Quand déclenche-t-on l'exit tax française ?
L'exit tax (art. 167 bis CGI) s'applique au transfert de domicile fiscal hors de France lorsque le contribuable détient plus de 800 000 € de participations ou plus de 50 % du capital d'une société. Elle frappe les plus-values latentes sur titres et certaines créances trouvant leur origine en France. Un sursis de paiement est possible, avec ou sans garantie selon le pays de destination.
Le forfait fiscal est-il toujours avantageux ?
Pas nécessairement. Il est indiqué lorsque les revenus mondiaux sont significativement supérieurs aux dépenses documentables en Suisse. Pour un contribuable avec des revenus modérés mais des déductions importantes (rachats LPP, intérêts hypothécaires, frais médicaux), le régime ordinaire peut s'avérer plus favorable. Une simulation personnalisée est indispensable avant choix.
Quelles obligations déclaratives subsistent en France après le transfert ?
Si le contribuable conserve des sources françaises (revenus locatifs, dividendes de sociétés françaises, rémunérations de mandat social), il dépose une déclaration 2042-NR (non-résident).
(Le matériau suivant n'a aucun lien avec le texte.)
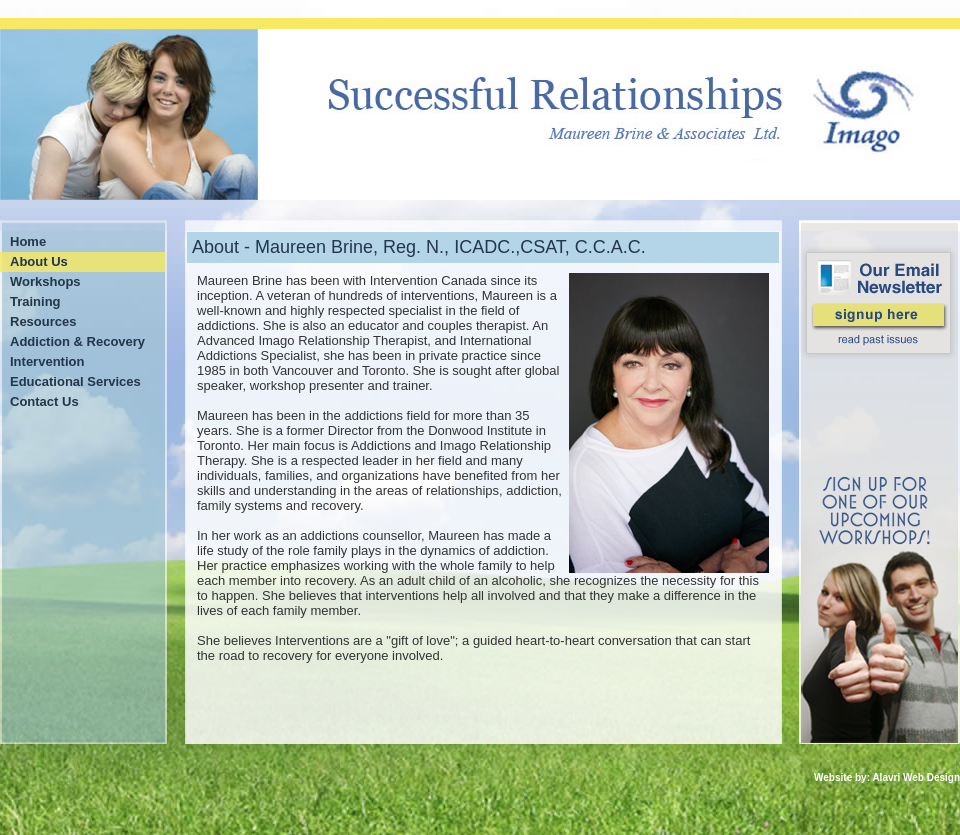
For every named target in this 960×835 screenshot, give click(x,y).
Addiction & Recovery (77, 341)
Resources (43, 321)
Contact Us (44, 401)
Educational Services (75, 381)
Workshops (45, 281)
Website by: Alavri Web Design (887, 777)
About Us (39, 261)
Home (28, 241)
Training (35, 301)
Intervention (47, 361)
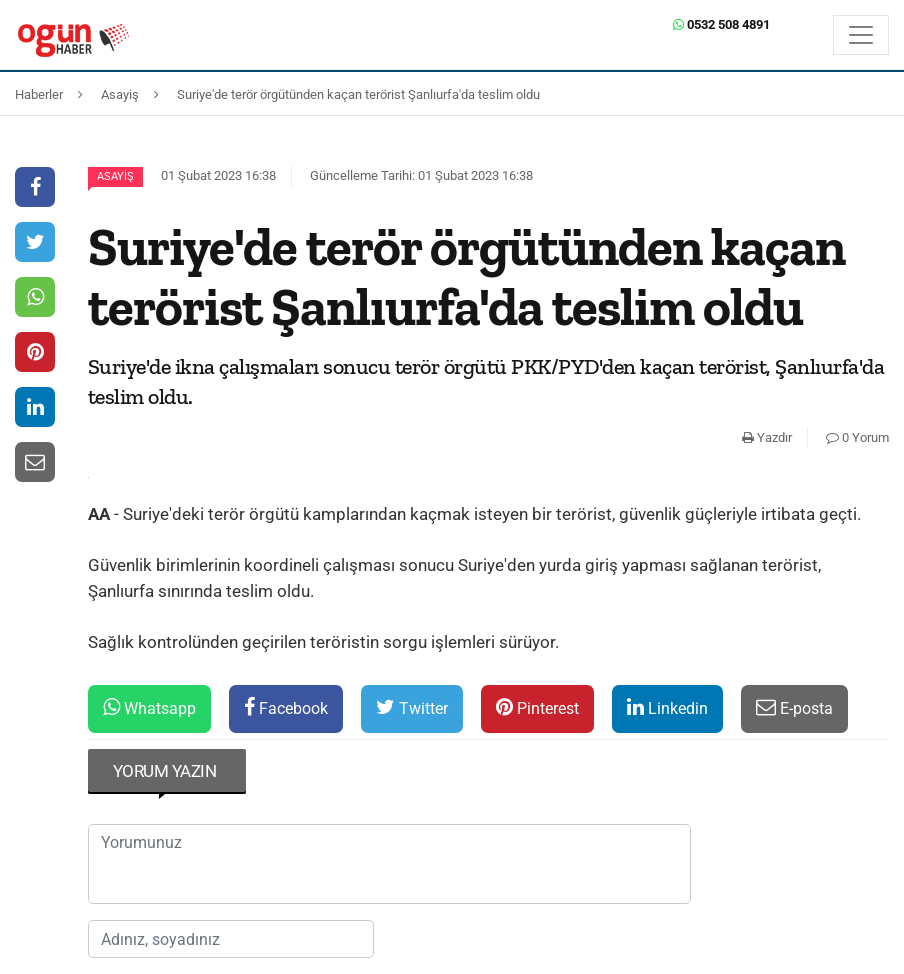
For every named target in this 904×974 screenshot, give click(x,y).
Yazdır (767, 437)
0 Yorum (857, 437)
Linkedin (667, 707)
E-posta (794, 707)
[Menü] (861, 35)
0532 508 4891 (721, 24)
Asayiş (115, 176)
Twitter (412, 707)
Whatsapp (149, 707)
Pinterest (537, 707)
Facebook (286, 707)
Il doit également déclarer ses comptes bancaires à l'étranger (formulaire 3916) tant qu'il demeure français, et suivre son sursis d'exit tax s'il en bénéficie.
En résumé
- La résidence fiscale suisse repose sur le domicile (art. 3 al. 2 LIFD) ou le séjour qualifié (art. 3 al. 3).
- Le choix du canton impacte significativement la charge fiscale — Genève, Vaud et Valais ont des positionnements distincts.
- Le forfait fiscal genevois exige un plancher de CHF 400 000 de dépenses annuelles et l'absence d'activité lucrative suisse.
- L'exit tax française doit être anticipée 2 à 4 mois avant le transfert (sursis, garanties, déclarations).
- Un dossier probatoire doit être constitué dès l'installation : bail, école, comptes, médecin, vie associative.
- La convention franco-suisse de 1966 départage en cas de conflit de résidence.